> Prompt:
Reproduce each entry below exactly, without omitting any.

Data excerpts
┄┄┄┄┄┄┄┄┄┄┄┄┄┄┄┄┄┄┄┄

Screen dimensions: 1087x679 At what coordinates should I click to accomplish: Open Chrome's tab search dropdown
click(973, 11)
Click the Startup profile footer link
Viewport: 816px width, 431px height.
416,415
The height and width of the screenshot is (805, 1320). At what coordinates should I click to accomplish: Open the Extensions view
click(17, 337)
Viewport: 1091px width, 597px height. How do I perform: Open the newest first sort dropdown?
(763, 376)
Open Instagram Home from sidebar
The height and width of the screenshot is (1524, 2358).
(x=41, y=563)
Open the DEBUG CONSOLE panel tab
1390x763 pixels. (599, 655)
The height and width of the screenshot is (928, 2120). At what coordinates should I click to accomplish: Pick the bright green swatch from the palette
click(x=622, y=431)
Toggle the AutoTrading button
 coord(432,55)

┄┄┄┄┄┄┄┄┄┄┄┄┄┄┄┄┄┄┄┄

> Answer section:
Screen dimensions: 1087x679 At what coordinates should I click to accomplish: Open Chrome's tab search dropdown
click(973, 11)
Click the Startup profile footer link
Viewport: 816px width, 431px height.
416,415
The height and width of the screenshot is (805, 1320). At what coordinates should I click to accomplish: Open the Extensions view
click(17, 337)
Viewport: 1091px width, 597px height. How do I perform: Open the newest first sort dropdown?
(763, 376)
Open Instagram Home from sidebar
The height and width of the screenshot is (1524, 2358).
(x=41, y=563)
Open the DEBUG CONSOLE panel tab
1390x763 pixels. (599, 655)
The height and width of the screenshot is (928, 2120). At what coordinates should I click to accomplish: Pick the bright green swatch from the palette
click(x=622, y=431)
Toggle the AutoTrading button
 coord(432,55)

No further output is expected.